[Data under study]

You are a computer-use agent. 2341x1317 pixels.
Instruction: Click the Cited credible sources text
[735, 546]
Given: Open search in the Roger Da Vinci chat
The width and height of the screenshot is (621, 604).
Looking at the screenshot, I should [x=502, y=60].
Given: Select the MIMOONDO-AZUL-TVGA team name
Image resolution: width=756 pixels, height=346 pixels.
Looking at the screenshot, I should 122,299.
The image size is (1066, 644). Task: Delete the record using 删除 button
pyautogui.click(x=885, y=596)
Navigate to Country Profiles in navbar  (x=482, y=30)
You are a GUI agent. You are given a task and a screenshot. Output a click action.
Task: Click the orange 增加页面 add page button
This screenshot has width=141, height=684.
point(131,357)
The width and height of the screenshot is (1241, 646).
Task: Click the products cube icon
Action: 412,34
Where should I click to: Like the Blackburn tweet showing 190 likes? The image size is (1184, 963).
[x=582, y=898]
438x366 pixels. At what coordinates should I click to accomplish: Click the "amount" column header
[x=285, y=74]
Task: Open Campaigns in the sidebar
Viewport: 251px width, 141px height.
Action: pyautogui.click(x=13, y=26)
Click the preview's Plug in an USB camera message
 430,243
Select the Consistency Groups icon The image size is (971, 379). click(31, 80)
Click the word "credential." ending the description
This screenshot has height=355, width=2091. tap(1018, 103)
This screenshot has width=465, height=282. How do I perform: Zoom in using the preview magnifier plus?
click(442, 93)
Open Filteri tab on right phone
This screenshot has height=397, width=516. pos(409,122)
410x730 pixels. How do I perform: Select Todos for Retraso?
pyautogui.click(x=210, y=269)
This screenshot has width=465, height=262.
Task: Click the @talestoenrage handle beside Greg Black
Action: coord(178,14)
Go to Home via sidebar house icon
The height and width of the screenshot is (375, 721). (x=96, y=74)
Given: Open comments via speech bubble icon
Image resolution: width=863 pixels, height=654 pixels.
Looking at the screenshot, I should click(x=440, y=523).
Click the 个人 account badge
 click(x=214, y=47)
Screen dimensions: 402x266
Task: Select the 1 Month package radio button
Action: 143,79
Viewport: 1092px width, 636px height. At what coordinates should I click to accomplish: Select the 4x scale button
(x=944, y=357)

[/Data under study]

> Work instructions:
For the string "agent", filter the data and copy out each line where it occurs.

> Result:
You are a computer-use agent. 2341x1317 pixels.
You are a GUI agent. You are given a task and a screenshot. Output a click action.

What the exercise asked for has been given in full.